This repository contains the code for the experiments related to our paper titled "Decentralized Optimization with Coupled Constraints", which we have submitted to the 38th Conference on Neural Information Processing Systems (NeurIPS 2024).
To use this project, you need to have Python and Jupyter Notebook installed on your computer. You can download Python from here and Jupyter Notebook from here.
Clone the repository:
git clone https://github.com/kisnikser/Decentralized-Optimization.git
Install the required packages:
pip install -r requirements.txt
To run the project, open the Jupyter Notebook:
jupyter notebook
Then, open the file you are interested in using the Jupyter Notebook interface.
In the root directory, you will find the following files:
utils.py
: supplementary functions.models.py
: implementations of the problem models that we have used to test various algorithms.

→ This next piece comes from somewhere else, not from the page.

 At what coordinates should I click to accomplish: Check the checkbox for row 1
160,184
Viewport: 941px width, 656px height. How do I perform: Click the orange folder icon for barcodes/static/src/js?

The most important thing that these models should return is the problem parameters, as well as the oracles for the function, gradient, and hessian.methods.py
: implementations of our algorithms, as well as the Tracking-ADMM and DPMM algorithms that we compare against.example.ipynb
: results obtained on the first problem from the experiments section.vfl.ipynb
: results obtained on the Vertical Federated Learning (VFL) problem.
Additionally, there is a directory named data
which contains text files for uploading datasets mushrooms
, a9a
, and w8a
.